Element and text position data
— Begin —

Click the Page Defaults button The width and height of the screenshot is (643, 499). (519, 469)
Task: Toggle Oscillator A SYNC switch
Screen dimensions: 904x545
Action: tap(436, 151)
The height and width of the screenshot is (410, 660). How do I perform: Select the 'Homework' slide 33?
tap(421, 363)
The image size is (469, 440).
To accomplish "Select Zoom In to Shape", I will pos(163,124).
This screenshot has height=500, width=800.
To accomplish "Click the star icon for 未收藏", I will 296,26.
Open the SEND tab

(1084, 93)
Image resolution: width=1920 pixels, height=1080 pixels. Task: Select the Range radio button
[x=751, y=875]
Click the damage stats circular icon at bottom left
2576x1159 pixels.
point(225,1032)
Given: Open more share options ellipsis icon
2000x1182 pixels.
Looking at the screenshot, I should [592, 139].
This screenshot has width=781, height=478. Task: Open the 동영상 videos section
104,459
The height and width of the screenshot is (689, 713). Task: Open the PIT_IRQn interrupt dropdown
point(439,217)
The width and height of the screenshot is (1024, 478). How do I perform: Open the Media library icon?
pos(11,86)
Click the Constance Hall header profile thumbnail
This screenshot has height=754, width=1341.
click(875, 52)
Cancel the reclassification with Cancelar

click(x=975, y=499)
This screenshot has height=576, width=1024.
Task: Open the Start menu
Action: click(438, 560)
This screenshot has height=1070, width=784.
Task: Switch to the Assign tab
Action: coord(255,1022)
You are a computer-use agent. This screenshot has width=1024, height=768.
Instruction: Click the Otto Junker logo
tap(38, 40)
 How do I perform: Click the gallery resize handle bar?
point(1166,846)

— End —

**Exercise:** Count the lines in the rows above that contain the string "icon". Reply with only the number.

**Solution for this exercise:** 4